Nationale Reserven: Müssen wir neben Gas auch andere Rohstoffe horten?

07. November 2022 | Nachhaltigkeit, Ressourcen & Technik, TTIP / CETA

Die Gasspeicher sind mittlerweile prall gefüllt. Doch die offensichtliche Verwundbarkeit der deutschen Wirtschaft im Zuge des russischen Angriffs auf die Ukraine hat eine neue Frage aufgeworfen: Müssen wir strategische Reserven auch für andere Rohstoffe anlegen?

Zinn-Mine in einem Waldgebiet auf Bangka-Belitung; Foto: Milieudefensie Zinn-Mine in einem Waldgebiet auf Bangka-Belitung  (Milieudefensie)

Deutschland ist abhängig von Rohstoffimporten. Das ist in den vergangenen Jahren deutlich geworden. Denn die Corona-Pandemie und der russische Angriffskrieg auf die Ukraine haben zu starken Verwerfungen auf internationalen Energie- und Rohstoffmärkten geführt. Globale Lieferketten wurden unterbrochen und die Wirtschaft in Deutschland bekam das zu spüren. Besonders problematisch dabei: Wir sind abhängig von autoritären Staaten wie Russland und China. 

Nicht ohne Grund sind die Füllstände der deutschen Gasspeicher noch immer in aller Munde. Denn 90 Prozent des in Deutschland verbrauchten Gases kommt aus dem Ausland – ein Großteil kam bis vor Kurzem aus Russland. Und seitdem der Gashandel mit dem Land stillgelegt ist, sucht die Ampelregierung unter Zeitdruck nach alternativen Lieferanten – häufig sind das ebenfalls autoritäre oder monarchistische Staaten wie Katar.

Doch die aktuelle Krisensituation beim Gas ist nur die Spitze des Eisbergs. Bei metallischen Rohstoffen ist Deutschland sogar zu 99 Prozenten von Importen abhängig. Deswegen ist es nicht verwunderlich, dass jetzt neu diskutiert wird, einen strategischen Vorrat an metallischen Rohstoffen anzulegen.

--------------------------------

# VERSTÄNDNIS PRÜFEN
• 1. Übersetze bitte diesen Satz aus dem Text über nationale Rohstoffreserven ins Englische: „Bei metallischen Rohstoffen ist Deutschland sogar zu 99 Prozenten von Importen abhängig.“
• 2. Schreibe die Fortsetzung des Textes über nationale Rohstoffreserven, die nach seinem letzten Satz folgt.
Die Zeilen danach braucht man hier nicht.

(Extrahierte Zeilen)

--------------------------------

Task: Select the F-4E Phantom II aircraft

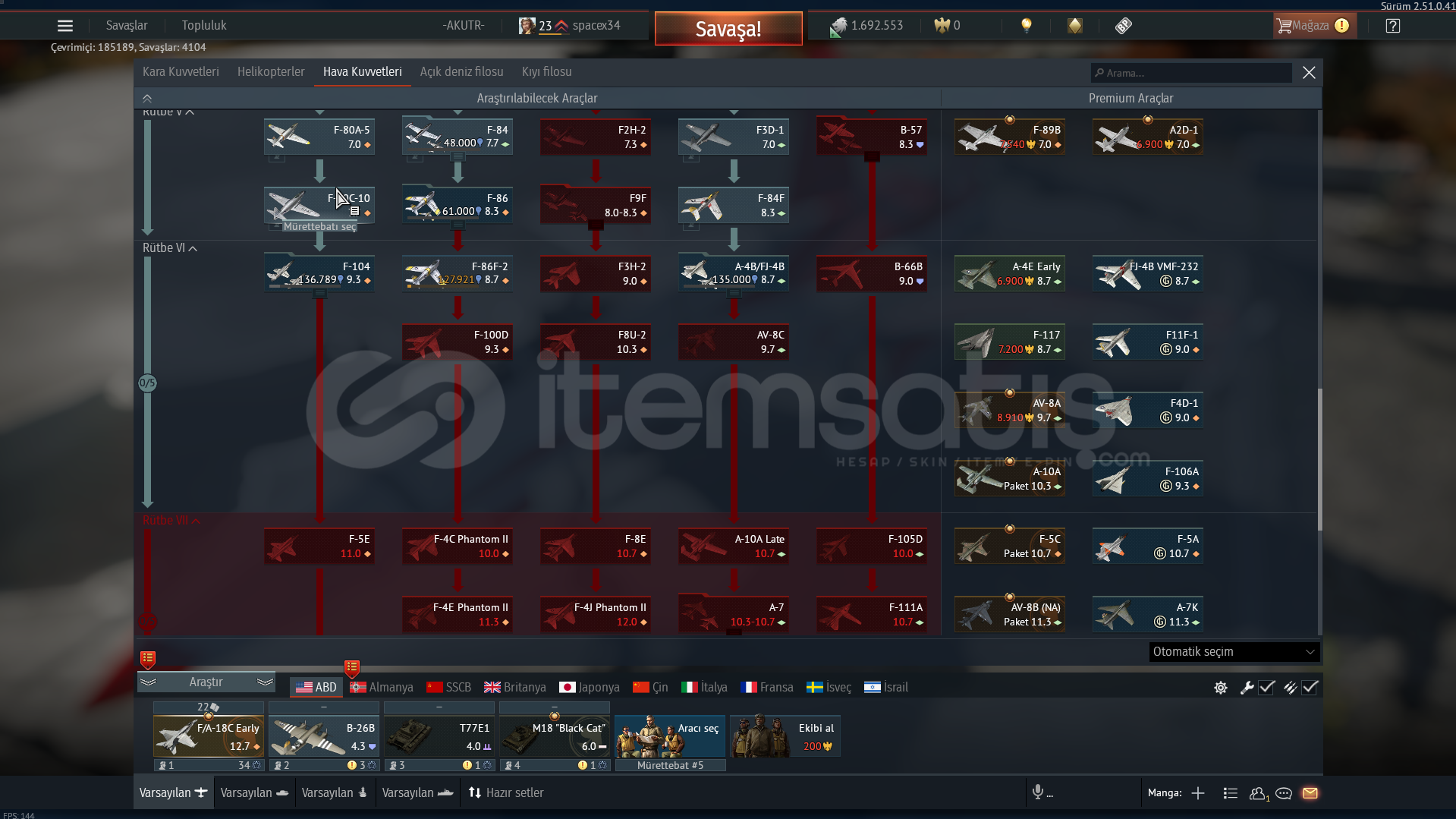Action: point(458,615)
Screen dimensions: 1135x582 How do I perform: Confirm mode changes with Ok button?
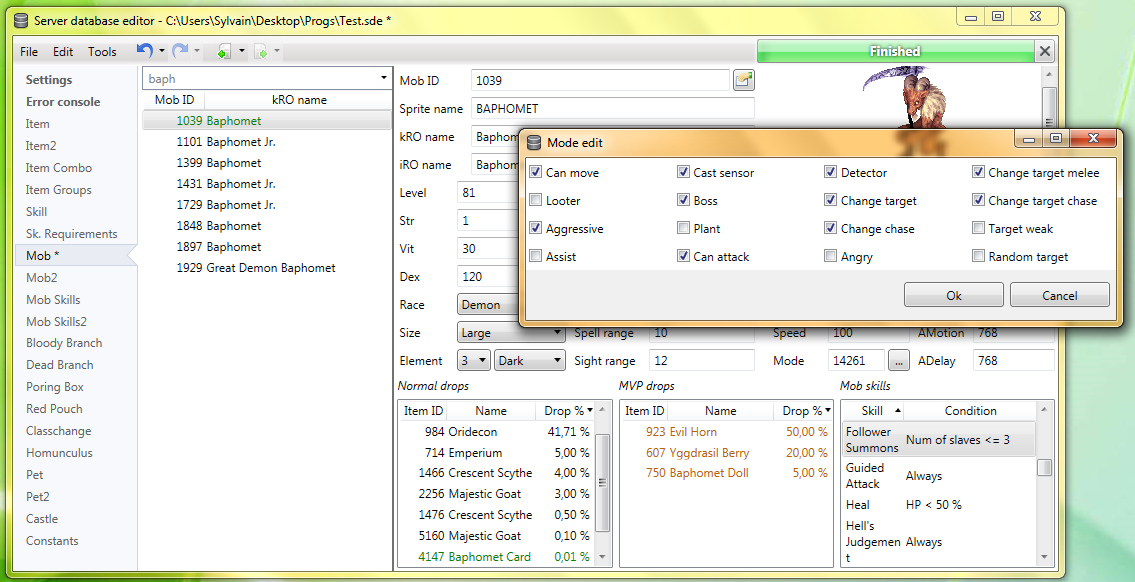point(953,295)
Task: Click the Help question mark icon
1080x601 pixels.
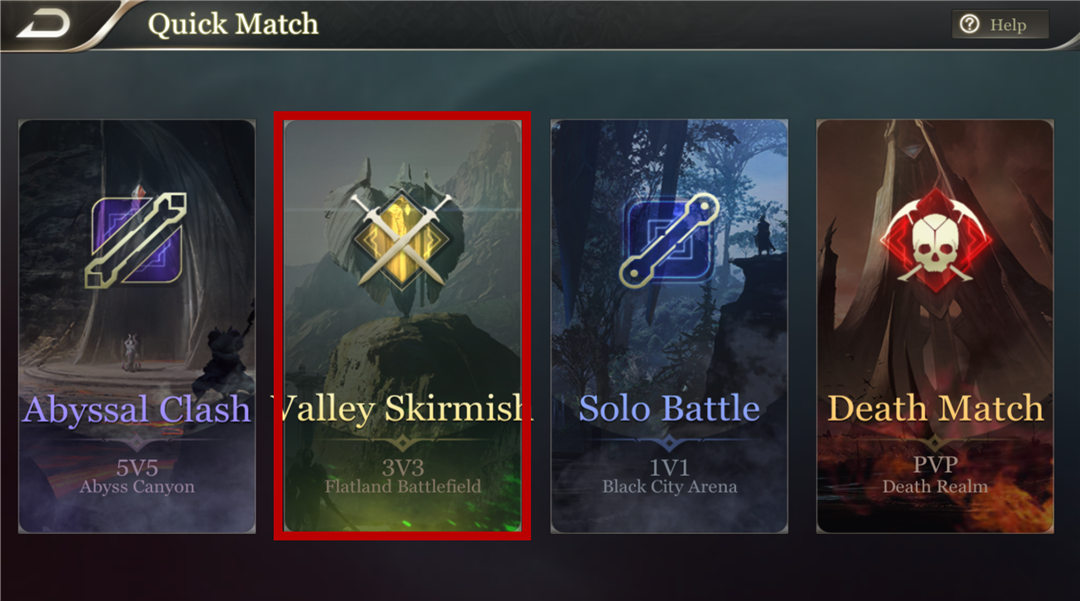Action: tap(969, 25)
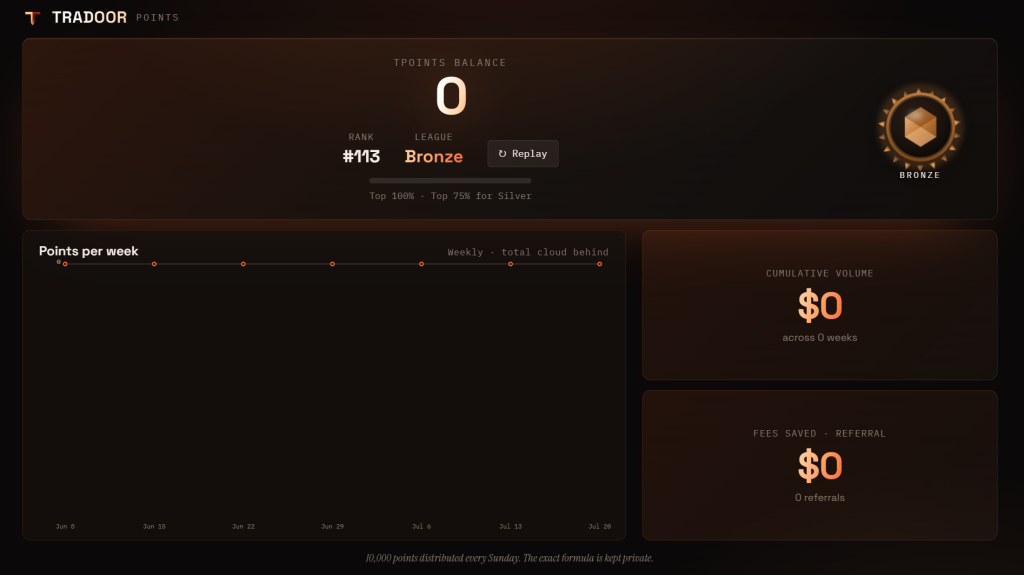Click the Fees Saved Referral $0 value
1024x575 pixels.
pos(820,466)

--------------------------------

# ERGEBNISSE DER AUFGABEN
• 1. When it comes to metallic raw materials, Germany is even 99 percent dependent on imports.

• 2.
Wo kommen metallische Rohstoffe her?

Der Abbau von metallischen Rohstoffen ist mit vielen menschenrechtlichen, sozialen und ökologischen Risiken verbunden. In vielen rohstoffreichen Regionen gibt es Konflikte um Trinkwasser, Landnutzung oder Emissionen. So sind beispielsweise 45 Prozent des in Deutschland verbrauchten Eisenerz aus Brasilien. Dort sind 2019 mindestens 270 Menschen durch eine schwermetallhaltige Schlammlawine getötet worden. Das Trinkwasser der Region wurde dabei verseucht. 93 Prozent des Bauxits, welches zu Aluminium weiterverarbeitet wird, kommt aus Guinea. Die Hälfte der weltweiten Weiterverarbeitung (von Bauxit zu Aluminium) findet in China statt. Beim Abbau kommt es immer wieder zu Landraub und Verschmutzung des Trinkwassers.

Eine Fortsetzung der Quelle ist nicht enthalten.